### TRY IT:
Give back exactly the lines of the entries below from the line with "Screen dimensions: 651x649" to the line with "Click the blue 로컬라이제이션 word in the title", inclusive, and only those.

### DATA TO EXAMINE:
* * * * *

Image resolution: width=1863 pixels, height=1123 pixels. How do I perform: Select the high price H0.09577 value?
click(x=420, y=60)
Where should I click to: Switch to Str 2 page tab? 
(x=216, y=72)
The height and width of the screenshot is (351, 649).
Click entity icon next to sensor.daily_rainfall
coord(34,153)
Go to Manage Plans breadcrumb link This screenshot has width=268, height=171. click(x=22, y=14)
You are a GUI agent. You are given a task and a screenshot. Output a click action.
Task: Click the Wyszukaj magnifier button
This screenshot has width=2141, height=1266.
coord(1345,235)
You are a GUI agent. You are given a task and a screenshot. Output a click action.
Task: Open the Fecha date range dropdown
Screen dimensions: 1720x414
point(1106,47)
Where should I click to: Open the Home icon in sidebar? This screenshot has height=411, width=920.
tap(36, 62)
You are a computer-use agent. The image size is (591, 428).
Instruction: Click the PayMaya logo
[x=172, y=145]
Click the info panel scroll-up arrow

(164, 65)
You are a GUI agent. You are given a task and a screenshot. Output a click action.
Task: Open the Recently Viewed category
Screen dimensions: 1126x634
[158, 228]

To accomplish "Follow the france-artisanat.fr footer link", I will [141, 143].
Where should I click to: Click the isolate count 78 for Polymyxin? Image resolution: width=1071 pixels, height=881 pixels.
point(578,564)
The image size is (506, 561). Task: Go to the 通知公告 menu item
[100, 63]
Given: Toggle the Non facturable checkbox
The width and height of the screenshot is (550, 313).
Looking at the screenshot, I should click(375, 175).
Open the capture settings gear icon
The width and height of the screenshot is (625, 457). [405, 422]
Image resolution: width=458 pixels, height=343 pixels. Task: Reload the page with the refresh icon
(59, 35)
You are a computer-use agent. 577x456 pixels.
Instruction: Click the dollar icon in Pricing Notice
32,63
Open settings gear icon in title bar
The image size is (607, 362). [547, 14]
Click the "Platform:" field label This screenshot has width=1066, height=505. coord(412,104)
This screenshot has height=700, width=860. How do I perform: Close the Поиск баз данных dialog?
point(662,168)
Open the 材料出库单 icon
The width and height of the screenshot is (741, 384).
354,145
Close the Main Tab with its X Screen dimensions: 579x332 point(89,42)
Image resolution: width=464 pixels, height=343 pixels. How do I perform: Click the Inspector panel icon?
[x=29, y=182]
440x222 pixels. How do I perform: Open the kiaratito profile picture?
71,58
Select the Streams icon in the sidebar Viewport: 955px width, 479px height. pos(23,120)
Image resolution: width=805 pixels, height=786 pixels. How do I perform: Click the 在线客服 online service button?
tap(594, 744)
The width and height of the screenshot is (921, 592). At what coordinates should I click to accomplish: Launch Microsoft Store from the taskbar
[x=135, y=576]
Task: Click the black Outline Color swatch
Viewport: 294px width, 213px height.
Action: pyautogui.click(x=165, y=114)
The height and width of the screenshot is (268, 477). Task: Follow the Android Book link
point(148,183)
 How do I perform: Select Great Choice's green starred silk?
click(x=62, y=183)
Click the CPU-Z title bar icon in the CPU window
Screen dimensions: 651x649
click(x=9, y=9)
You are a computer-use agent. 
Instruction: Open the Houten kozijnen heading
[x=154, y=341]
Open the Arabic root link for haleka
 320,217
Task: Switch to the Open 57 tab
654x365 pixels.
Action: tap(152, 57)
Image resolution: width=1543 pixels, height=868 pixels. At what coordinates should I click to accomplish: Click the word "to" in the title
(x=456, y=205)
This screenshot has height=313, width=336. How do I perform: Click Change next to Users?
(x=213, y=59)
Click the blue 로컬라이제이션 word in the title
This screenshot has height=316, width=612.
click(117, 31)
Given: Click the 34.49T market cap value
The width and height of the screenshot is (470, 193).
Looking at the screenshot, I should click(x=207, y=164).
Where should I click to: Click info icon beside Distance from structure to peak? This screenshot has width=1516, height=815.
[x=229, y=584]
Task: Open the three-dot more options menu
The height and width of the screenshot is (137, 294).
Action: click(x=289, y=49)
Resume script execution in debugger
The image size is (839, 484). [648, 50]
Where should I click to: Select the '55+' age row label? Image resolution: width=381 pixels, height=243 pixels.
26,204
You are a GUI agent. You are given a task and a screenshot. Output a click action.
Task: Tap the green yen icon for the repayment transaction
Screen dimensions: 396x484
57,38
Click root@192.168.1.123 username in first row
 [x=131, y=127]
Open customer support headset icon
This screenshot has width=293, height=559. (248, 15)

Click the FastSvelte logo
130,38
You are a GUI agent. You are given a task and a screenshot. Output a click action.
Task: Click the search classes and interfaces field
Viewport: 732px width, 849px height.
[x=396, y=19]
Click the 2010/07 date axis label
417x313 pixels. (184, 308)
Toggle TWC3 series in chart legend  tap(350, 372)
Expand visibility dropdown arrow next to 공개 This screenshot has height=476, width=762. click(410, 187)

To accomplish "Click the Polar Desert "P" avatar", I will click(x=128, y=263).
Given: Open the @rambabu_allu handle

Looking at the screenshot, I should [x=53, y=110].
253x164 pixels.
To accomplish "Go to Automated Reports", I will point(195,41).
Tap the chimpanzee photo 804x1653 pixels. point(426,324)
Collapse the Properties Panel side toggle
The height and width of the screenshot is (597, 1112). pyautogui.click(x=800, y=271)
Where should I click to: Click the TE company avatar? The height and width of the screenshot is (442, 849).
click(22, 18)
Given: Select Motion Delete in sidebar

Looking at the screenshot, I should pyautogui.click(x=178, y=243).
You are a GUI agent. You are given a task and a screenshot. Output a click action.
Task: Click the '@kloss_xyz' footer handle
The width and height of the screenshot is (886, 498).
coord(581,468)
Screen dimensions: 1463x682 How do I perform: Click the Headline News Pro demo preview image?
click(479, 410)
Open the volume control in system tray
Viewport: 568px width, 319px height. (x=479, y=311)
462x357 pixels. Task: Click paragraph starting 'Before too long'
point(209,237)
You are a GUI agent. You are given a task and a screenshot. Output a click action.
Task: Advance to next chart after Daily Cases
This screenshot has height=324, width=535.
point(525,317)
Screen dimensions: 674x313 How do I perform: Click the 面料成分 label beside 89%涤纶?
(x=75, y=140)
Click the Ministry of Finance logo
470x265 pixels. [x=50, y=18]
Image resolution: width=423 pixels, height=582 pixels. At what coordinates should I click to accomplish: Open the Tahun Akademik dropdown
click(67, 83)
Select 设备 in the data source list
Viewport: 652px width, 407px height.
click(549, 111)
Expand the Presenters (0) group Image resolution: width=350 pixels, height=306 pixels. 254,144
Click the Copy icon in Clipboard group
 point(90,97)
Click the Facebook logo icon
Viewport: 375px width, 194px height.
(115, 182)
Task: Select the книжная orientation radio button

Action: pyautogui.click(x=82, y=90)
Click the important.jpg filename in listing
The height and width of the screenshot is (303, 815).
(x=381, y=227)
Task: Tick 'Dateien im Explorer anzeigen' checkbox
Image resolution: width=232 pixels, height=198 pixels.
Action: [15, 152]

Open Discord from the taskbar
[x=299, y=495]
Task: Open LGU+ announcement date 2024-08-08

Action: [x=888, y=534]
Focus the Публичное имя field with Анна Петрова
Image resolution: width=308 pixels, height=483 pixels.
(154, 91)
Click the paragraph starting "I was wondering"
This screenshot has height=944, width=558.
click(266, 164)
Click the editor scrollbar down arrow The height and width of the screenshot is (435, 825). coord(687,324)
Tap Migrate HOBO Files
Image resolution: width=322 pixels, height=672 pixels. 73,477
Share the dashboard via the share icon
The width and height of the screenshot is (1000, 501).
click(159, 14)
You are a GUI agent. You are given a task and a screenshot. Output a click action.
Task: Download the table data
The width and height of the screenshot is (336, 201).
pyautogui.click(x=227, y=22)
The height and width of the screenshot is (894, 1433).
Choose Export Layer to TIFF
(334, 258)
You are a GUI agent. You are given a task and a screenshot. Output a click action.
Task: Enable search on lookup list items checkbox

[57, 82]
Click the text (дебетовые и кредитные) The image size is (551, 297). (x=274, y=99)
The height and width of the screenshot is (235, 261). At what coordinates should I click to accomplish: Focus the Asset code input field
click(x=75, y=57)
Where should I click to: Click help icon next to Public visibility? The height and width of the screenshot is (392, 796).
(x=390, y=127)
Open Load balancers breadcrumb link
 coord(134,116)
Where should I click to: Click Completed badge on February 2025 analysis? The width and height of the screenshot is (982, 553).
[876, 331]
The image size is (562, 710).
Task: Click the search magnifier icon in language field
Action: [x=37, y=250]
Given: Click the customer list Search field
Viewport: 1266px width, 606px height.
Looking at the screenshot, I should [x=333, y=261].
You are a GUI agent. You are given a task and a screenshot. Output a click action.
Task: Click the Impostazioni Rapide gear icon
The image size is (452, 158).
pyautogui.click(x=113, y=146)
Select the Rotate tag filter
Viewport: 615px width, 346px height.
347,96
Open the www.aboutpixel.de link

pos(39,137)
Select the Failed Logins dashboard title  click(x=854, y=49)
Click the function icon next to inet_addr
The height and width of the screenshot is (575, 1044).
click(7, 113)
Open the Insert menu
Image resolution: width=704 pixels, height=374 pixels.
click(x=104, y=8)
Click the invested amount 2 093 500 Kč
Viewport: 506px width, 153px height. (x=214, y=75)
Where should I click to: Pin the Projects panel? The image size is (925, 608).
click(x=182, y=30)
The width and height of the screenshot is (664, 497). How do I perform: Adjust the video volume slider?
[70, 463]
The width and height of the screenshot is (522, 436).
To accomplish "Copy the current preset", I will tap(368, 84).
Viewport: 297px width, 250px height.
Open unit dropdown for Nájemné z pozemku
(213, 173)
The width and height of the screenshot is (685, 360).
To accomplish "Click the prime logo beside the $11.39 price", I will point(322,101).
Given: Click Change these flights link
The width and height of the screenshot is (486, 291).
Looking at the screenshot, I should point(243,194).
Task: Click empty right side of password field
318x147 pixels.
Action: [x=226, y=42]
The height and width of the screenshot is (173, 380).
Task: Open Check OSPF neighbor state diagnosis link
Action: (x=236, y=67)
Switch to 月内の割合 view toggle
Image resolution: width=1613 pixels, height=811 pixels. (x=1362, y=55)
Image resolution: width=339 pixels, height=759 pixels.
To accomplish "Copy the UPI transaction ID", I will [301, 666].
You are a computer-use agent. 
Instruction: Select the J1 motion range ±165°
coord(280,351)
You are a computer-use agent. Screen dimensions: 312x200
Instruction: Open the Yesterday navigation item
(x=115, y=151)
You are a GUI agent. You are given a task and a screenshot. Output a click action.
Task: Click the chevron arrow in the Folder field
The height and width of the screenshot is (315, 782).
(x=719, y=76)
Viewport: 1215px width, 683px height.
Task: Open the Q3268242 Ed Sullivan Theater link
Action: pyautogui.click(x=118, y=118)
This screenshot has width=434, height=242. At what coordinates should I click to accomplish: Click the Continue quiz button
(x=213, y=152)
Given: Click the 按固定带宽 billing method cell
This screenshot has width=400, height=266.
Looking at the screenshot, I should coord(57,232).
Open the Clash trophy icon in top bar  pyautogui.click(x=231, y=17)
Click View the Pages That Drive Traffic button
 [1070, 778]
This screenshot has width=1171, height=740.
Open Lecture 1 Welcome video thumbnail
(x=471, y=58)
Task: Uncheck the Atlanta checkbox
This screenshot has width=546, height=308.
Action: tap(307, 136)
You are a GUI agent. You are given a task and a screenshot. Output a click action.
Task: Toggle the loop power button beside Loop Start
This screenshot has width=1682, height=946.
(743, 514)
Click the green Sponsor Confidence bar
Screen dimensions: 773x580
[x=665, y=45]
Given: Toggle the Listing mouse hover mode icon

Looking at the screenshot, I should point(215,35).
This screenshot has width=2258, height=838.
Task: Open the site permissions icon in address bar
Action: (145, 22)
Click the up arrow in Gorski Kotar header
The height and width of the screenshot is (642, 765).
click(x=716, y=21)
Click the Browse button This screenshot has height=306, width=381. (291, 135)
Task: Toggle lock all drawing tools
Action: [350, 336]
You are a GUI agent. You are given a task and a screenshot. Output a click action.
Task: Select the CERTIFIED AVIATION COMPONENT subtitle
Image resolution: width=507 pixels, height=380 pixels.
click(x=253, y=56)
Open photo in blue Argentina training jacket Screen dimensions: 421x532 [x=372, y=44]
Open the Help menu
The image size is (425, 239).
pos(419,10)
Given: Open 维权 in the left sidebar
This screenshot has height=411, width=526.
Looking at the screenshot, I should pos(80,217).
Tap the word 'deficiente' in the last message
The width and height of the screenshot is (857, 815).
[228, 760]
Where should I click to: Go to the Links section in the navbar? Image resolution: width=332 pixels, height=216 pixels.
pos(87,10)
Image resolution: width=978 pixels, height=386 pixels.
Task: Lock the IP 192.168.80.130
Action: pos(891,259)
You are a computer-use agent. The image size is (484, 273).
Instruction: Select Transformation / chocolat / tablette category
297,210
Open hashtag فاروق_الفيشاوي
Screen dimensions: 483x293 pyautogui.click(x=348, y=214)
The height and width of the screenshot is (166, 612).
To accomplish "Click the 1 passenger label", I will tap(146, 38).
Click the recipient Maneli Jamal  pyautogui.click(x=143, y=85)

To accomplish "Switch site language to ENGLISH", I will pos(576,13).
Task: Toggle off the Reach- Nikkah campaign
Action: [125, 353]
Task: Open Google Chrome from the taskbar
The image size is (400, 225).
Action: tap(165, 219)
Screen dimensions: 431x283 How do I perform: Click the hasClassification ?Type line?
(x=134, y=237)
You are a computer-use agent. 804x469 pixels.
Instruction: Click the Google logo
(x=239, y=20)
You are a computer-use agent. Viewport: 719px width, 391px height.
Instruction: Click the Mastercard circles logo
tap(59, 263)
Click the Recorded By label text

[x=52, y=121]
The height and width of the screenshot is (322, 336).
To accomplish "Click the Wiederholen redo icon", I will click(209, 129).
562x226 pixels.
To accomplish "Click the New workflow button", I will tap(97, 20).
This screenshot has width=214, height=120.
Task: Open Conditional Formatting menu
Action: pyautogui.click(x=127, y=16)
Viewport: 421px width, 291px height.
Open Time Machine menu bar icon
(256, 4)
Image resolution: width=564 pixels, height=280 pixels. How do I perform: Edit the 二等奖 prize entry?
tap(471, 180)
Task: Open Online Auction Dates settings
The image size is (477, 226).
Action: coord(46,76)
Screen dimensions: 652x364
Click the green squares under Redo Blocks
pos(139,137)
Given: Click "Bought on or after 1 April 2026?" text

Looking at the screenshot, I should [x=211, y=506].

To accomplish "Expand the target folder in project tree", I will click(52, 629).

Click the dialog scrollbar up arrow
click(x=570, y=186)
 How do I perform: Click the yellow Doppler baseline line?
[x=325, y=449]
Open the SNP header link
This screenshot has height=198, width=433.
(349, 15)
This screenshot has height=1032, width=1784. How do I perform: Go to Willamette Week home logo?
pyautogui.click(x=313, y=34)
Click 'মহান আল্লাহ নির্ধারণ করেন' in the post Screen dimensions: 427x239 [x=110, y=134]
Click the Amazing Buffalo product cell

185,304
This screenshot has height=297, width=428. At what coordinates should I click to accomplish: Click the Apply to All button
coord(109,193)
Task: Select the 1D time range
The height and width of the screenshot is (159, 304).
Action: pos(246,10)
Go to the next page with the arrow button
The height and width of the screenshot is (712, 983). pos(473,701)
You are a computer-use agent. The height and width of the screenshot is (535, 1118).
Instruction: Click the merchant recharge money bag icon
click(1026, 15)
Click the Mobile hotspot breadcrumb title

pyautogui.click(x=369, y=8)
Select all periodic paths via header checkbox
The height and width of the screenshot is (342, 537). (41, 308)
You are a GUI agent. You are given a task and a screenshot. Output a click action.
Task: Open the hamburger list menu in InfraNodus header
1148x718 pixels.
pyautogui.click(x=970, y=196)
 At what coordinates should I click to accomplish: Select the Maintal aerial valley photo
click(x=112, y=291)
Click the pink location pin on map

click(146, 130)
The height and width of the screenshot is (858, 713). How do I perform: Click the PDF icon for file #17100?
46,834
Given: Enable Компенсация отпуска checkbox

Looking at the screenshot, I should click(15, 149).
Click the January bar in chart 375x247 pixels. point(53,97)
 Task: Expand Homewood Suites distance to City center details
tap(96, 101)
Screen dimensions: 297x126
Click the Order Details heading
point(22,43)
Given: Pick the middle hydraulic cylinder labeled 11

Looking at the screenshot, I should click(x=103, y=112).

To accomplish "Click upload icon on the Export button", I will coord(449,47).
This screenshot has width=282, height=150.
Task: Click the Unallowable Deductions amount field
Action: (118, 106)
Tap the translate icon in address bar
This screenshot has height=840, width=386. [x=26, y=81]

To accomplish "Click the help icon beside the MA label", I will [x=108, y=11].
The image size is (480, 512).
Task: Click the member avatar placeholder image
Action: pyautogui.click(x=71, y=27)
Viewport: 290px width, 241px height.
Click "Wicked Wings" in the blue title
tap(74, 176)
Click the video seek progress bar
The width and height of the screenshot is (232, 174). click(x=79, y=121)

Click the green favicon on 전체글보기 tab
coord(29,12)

* * * * *

### RESPONSE AREA:
Screen dimensions: 651x649
click(x=9, y=9)
You are a computer-use agent. 
Instruction: Open the Houten kozijnen heading
[x=154, y=341]
Open the Arabic root link for haleka
 320,217
Task: Switch to the Open 57 tab
654x365 pixels.
Action: tap(152, 57)
Image resolution: width=1543 pixels, height=868 pixels. At what coordinates should I click to accomplish: Click the word "to" in the title
(x=456, y=205)
This screenshot has height=313, width=336. How do I perform: Click Change next to Users?
(x=213, y=59)
Click the blue 로컬라이제이션 word in the title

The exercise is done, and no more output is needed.